Qualcuno la chiama «percezione», altri parlano di «impressione» o di «sensazione». Fatto sta che i banchieri italiani, in questi mesi, hanno temuto che il potere politico volesse ricondurre il sistema creditizio sotto il controllo pubblico. E che la profonda trasformazione degli ultimi 15 anni potesse essere messa in discussione.
Certo, all'origine del problema c'era una discontinuità straordinaria come la crisi finanziaria, la cui responsabilità principale ricade proprio sulle banche. Magari non su quelle italiane che, ancorate a un modello di business più tradizionale, hanno contribuito meno agli eccessi della finanza.

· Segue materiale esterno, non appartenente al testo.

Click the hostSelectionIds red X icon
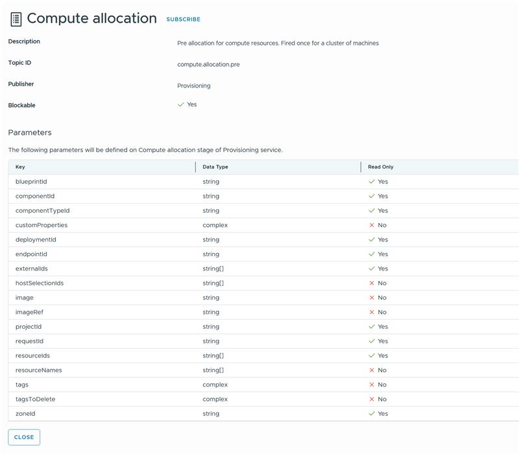 pyautogui.click(x=372, y=283)
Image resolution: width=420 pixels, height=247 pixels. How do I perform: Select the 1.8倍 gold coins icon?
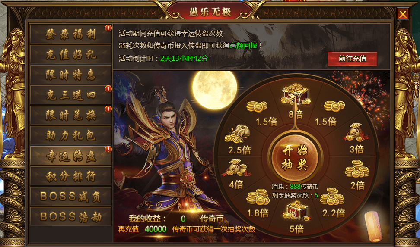click(258, 197)
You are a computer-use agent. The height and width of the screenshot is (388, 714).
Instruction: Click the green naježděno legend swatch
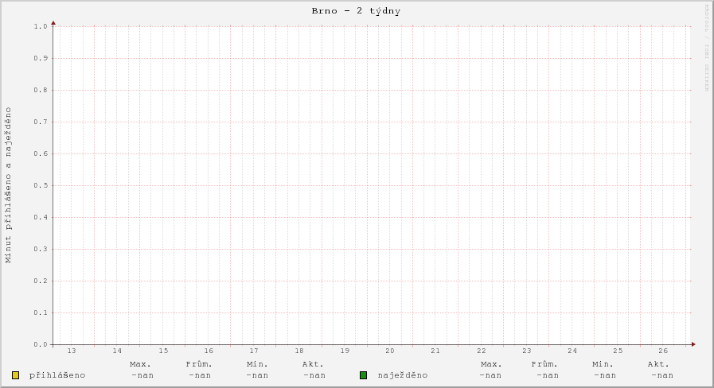tap(363, 375)
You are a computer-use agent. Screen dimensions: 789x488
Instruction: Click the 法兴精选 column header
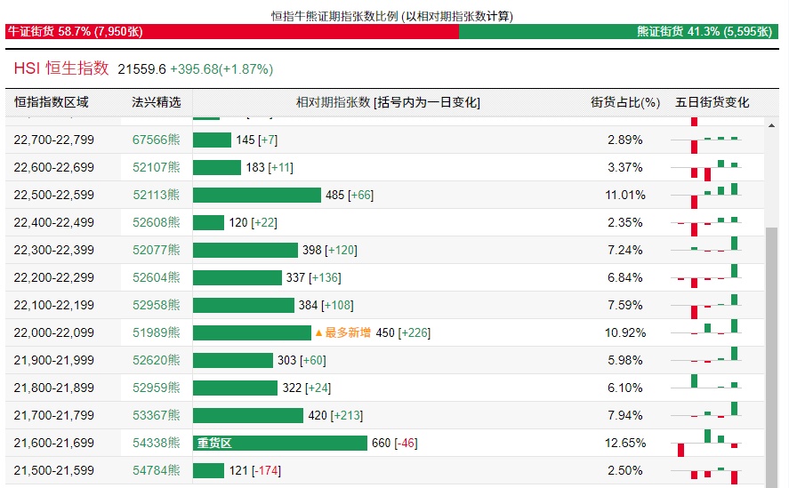tap(156, 102)
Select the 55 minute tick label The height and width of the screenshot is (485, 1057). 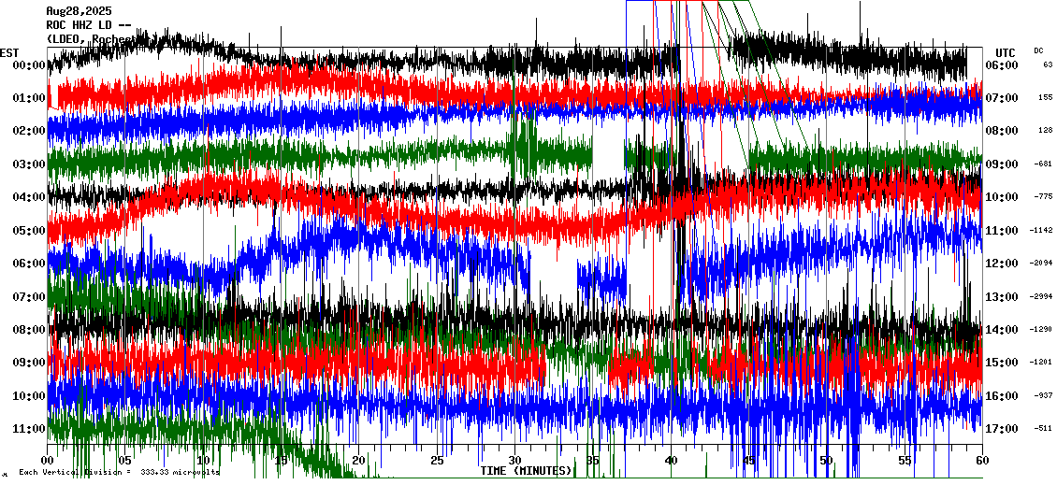(x=904, y=461)
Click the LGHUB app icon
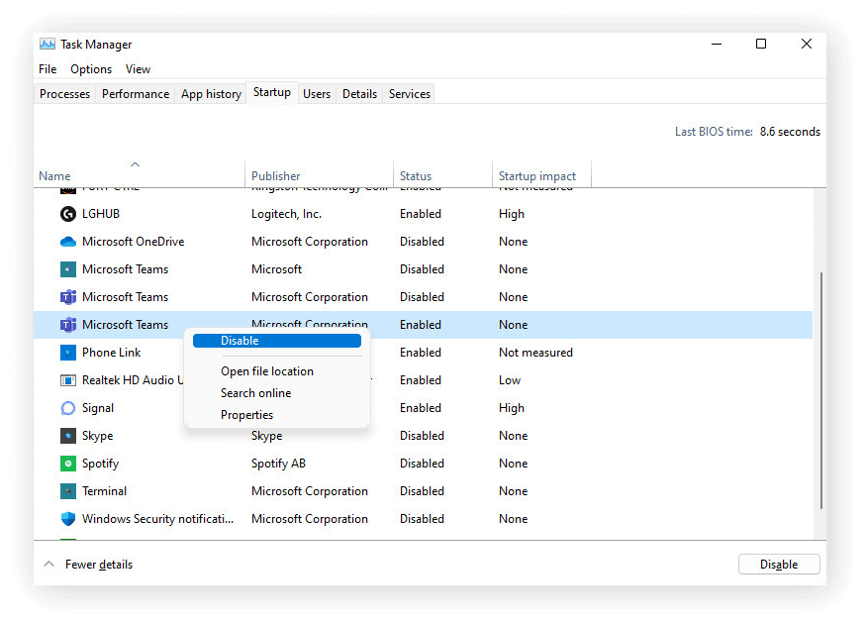865x623 pixels. point(67,213)
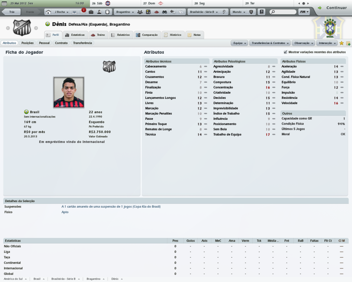Viewport: 352px width, 282px height.
Task: Open the manager home screen icon
Action: [x=48, y=12]
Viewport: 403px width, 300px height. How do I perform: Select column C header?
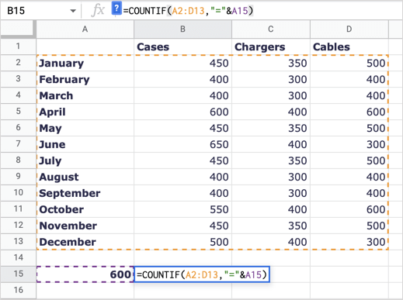coord(271,29)
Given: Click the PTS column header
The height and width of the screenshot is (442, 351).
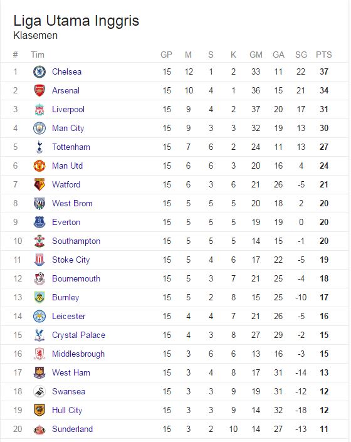Looking at the screenshot, I should pyautogui.click(x=323, y=55).
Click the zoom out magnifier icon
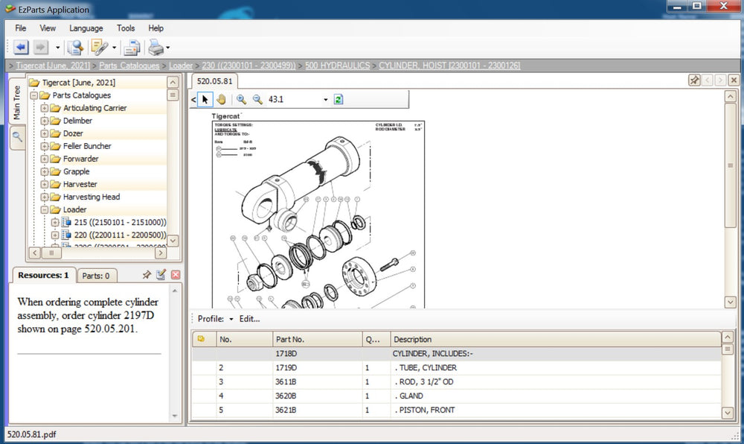The image size is (744, 444). tap(257, 99)
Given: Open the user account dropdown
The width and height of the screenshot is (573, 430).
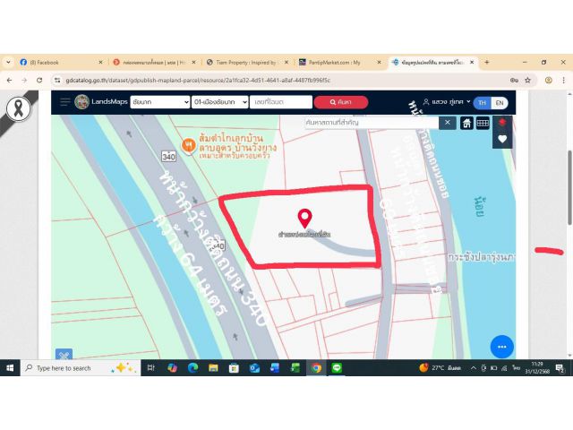Looking at the screenshot, I should click(x=446, y=103).
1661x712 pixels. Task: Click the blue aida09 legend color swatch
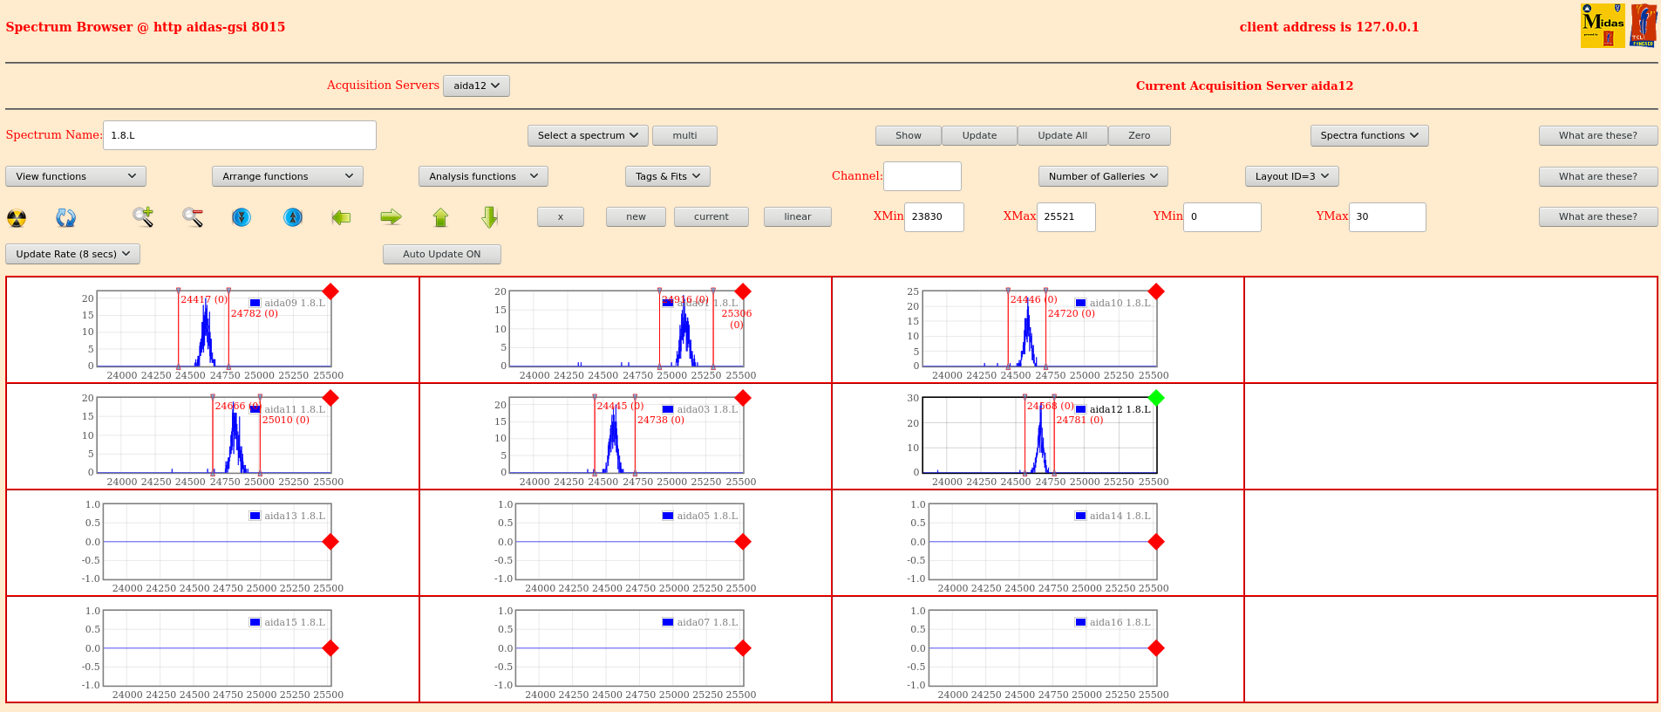click(x=255, y=303)
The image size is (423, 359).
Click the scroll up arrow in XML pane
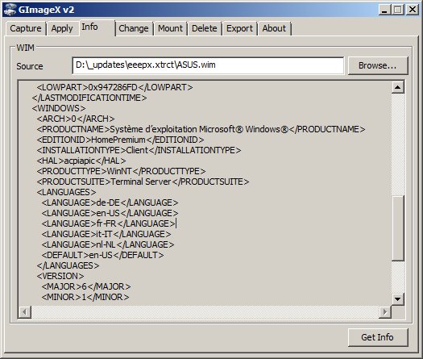(x=398, y=87)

Eppure il meccanismo della contrapposizione è scattato in Italia come in altri paesi. Con i politici che, in nome del popolo, addossavano alle banche le colpe del disagio diffuso. A farsi paladino della linea dura è stato il ministro dell'Economia Giulio Tremonti, che ha rivolto accuse pesanti ai banchieri. Soprattutto nella fase-due della crisi, quando il forte rallentamento congiunturale seguito al crollo dei mercati finanziari ha messo in difficoltà le imprese. E le banche, vedendo crescere il livello dei crediti in sofferenza, hanno cominciato a erogare prestiti con molta attenzione.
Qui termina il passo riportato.